Pubblicato il 17/07/2023

N. 12070/2023 REG.PROV.COLL.

N. 10606/2016 REG.RIC.

REPUBBLICA ITALIANA

IN NOME DEL POPOLO ITALIANO

Il Tribunale Amministrativo Regionale per il Lazio

(Sezione Seconda Bis)

ha pronunciato la presente

SENTENZA

sul ricorso numero di registro generale 10606 del 2016, proposto da
Soc Copi Uno S.r.l., in persona del legale rappresentante pro tempore , rappresentata e difesa dall'avvocato C M, con domicilio eletto presso il suo studio in Roma, viale XXI Aprile 11, c/ Studio Panunzio;

contro

Comune di Montalto di Castro, in persona del Sindaco, legale rappresentante pro tempore , rappresentato e difeso dagli avvocati A A, A R, con domicilio eletto presso lo studio Studio Legale AOR in Roma, via Sistina, 48;

per il risarcimento

integrale dei danni ingiusti ex art 30 c.p.a. derivanti dai provvedimenti illegittimi annullati dal G.A. con sentenza passata in giudicato il 9.4.2016 e dal comportamento illecito ed inadempiente del Comune di Montalto di Castro e comunque conseguenti alla reiterata violazione dei principi contrattuali di buona fede e correttezza ex artt. 1175, 1375, 1337 e 2043 c.c. e per la conseguente condanna del Comune al risarcimento dei danni ingiusti patiti e patiendi dalla società ricorrente e ingiustamente inflitti dal 1994 ad oggi per effetto del comportamento illecito ed illegittimo tenuto e degli atti illegittimi impugnati e successivamente annullati, oltre interessi e rivalutazione monetaria.


Visti il ricorso e i relativi allegati;

Visto l'atto di costituzione in giudizio di Comune di Montalto di Castro;

Visti tutti gli atti della causa;

Relatore nell'udienza pubblica del giorno 26 giugno 2023 il dott.
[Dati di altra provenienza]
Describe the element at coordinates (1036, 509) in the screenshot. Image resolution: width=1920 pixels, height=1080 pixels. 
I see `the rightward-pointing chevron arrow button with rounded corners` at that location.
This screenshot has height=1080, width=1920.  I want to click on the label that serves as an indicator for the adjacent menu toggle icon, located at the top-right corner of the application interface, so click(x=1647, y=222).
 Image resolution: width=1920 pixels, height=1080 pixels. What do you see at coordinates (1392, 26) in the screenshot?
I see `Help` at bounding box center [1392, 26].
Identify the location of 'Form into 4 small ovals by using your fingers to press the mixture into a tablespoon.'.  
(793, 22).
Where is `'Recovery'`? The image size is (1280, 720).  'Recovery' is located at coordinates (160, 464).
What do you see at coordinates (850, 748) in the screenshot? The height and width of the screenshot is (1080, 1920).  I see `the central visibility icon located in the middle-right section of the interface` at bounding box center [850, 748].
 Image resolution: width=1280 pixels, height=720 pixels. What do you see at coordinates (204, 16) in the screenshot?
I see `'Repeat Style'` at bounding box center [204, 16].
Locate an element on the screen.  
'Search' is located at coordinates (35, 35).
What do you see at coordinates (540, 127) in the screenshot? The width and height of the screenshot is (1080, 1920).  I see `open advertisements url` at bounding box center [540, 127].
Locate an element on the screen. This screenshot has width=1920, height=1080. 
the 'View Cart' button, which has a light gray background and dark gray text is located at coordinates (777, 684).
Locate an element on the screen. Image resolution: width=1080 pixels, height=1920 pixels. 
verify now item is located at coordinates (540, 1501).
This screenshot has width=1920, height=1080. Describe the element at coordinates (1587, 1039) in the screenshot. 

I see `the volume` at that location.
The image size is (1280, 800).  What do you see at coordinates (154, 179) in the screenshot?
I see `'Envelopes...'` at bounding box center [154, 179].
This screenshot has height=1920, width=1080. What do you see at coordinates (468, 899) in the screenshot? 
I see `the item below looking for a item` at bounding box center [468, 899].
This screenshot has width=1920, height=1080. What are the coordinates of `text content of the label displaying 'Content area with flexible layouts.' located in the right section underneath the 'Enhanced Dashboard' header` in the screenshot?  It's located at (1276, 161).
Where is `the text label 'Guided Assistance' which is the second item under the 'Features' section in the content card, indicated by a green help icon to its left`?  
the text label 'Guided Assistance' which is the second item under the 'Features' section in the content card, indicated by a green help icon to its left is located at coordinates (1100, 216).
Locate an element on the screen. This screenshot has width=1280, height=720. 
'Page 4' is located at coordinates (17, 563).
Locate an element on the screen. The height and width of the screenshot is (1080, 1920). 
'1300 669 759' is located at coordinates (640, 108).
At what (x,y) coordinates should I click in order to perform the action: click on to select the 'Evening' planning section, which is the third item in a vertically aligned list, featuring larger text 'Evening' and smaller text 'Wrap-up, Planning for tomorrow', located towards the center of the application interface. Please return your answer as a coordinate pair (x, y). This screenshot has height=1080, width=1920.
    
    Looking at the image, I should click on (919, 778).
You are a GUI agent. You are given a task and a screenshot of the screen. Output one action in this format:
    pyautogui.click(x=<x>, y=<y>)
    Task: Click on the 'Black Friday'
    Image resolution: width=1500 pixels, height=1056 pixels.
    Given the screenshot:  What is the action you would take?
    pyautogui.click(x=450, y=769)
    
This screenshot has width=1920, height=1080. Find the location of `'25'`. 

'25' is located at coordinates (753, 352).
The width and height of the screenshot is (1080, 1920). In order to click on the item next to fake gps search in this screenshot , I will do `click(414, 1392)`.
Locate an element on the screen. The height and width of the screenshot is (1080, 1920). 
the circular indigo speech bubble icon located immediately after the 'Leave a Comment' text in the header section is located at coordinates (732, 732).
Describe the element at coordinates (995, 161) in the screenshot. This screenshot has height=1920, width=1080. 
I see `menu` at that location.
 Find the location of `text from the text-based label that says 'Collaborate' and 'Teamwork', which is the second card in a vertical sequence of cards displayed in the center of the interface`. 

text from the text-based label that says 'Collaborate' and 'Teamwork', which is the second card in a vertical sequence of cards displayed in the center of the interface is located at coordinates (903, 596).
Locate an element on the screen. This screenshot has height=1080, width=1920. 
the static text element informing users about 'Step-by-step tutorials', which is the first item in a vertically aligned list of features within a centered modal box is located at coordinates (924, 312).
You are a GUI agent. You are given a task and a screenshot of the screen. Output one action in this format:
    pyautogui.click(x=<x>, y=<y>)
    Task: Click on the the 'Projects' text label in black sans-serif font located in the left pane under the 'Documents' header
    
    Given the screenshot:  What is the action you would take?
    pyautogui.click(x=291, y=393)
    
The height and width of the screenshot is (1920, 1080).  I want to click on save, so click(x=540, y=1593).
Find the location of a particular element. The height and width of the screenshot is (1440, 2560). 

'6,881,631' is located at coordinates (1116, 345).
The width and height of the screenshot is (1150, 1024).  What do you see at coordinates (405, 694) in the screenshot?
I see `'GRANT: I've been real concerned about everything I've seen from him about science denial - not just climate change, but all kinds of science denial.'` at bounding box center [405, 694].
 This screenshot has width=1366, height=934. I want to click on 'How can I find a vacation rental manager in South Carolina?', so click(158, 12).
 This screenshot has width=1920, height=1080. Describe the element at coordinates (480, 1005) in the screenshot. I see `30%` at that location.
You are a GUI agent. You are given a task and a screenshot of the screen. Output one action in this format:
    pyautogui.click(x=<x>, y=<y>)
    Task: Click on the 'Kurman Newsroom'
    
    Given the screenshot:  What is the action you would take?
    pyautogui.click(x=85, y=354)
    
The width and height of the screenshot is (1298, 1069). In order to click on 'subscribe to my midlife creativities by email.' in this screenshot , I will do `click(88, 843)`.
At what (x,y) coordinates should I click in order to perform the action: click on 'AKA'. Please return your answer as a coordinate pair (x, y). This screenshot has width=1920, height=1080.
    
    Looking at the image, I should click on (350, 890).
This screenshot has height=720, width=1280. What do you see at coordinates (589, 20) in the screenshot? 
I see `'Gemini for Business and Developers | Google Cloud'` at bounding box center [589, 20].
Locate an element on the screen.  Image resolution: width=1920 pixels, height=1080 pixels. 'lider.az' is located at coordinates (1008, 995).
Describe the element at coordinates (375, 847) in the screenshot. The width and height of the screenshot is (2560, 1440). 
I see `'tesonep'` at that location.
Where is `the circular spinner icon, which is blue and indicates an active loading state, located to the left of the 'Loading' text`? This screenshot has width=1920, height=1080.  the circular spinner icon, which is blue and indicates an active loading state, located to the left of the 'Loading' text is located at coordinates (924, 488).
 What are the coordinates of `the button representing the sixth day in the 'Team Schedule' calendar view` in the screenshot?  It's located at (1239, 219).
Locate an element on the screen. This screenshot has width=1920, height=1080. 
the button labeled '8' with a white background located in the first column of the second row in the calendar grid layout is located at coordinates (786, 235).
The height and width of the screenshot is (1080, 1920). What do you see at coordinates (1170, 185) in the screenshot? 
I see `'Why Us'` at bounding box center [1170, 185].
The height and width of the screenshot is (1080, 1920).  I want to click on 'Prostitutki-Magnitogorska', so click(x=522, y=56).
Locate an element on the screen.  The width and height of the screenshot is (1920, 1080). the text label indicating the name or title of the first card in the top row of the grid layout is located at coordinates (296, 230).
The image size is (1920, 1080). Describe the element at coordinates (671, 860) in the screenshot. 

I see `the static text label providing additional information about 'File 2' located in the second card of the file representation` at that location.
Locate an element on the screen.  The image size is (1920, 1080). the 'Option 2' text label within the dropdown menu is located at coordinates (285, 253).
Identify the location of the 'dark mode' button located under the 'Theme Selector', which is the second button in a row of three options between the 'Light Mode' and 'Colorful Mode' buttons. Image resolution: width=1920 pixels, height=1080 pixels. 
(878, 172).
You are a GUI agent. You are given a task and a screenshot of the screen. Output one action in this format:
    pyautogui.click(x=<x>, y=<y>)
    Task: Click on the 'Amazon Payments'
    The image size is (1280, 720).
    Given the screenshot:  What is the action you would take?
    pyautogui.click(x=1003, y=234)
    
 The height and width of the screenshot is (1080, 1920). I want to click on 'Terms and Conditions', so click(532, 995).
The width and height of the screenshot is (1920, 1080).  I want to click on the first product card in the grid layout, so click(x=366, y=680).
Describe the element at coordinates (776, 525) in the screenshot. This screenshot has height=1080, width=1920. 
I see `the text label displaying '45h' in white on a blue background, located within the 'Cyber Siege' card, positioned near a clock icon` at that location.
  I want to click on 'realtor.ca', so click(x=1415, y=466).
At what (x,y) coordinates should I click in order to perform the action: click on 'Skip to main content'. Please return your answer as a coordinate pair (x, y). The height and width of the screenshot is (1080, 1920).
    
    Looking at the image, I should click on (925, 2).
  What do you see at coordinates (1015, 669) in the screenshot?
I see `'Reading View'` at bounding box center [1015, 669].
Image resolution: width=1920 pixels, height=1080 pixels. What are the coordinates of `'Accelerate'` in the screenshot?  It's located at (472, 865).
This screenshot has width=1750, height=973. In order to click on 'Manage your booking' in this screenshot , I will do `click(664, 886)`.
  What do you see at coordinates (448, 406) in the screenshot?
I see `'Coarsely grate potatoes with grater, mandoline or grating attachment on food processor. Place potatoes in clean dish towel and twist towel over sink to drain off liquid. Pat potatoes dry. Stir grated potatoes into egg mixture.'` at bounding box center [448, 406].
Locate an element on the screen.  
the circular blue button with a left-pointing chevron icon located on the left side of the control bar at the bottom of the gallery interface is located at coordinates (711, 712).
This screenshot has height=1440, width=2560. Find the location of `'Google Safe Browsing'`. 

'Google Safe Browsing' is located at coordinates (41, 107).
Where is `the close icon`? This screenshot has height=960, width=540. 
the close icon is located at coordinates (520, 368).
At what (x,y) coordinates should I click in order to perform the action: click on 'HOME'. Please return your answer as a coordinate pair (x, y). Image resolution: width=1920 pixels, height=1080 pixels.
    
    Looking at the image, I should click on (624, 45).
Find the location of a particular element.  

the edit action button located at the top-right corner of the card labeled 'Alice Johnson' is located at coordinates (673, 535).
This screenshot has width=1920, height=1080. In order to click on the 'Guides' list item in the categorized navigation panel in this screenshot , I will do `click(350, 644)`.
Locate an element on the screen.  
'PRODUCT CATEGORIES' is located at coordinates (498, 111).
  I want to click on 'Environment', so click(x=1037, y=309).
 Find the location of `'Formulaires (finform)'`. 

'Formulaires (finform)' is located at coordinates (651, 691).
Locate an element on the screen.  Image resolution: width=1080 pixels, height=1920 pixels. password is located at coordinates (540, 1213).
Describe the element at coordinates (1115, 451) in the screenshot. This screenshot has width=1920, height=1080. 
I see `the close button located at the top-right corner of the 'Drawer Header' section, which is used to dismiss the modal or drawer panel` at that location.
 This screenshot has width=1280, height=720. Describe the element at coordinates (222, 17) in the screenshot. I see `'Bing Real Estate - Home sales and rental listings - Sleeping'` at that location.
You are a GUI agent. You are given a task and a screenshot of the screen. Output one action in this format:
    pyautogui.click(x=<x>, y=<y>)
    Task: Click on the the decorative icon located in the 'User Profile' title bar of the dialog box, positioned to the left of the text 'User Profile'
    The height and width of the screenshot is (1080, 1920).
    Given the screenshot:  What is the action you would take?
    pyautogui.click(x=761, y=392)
Salvatore Gatto Costantino e uditi per le parti i difensori come specificato nel verbale;

Ritenuto e considerato in fatto e diritto quanto segue.


FATTO e DIRITTO

Nell’odierno giudizio, la ricorrente agisce contro il Comune di Montalto di Castro per ottenere il risarcimento del danno che assume di aver subito in conseguenza dell’illegittima deliberazione di Giunta Comunale n. 412 del 28.10.1997, che veniva annullata con sentenza del TAR Lazio, Roma, nr. 1581 del 2 marzo 2005, confermata poi in appello da Consiglio di Stato nr. 4685 del 9 ottobre 2015.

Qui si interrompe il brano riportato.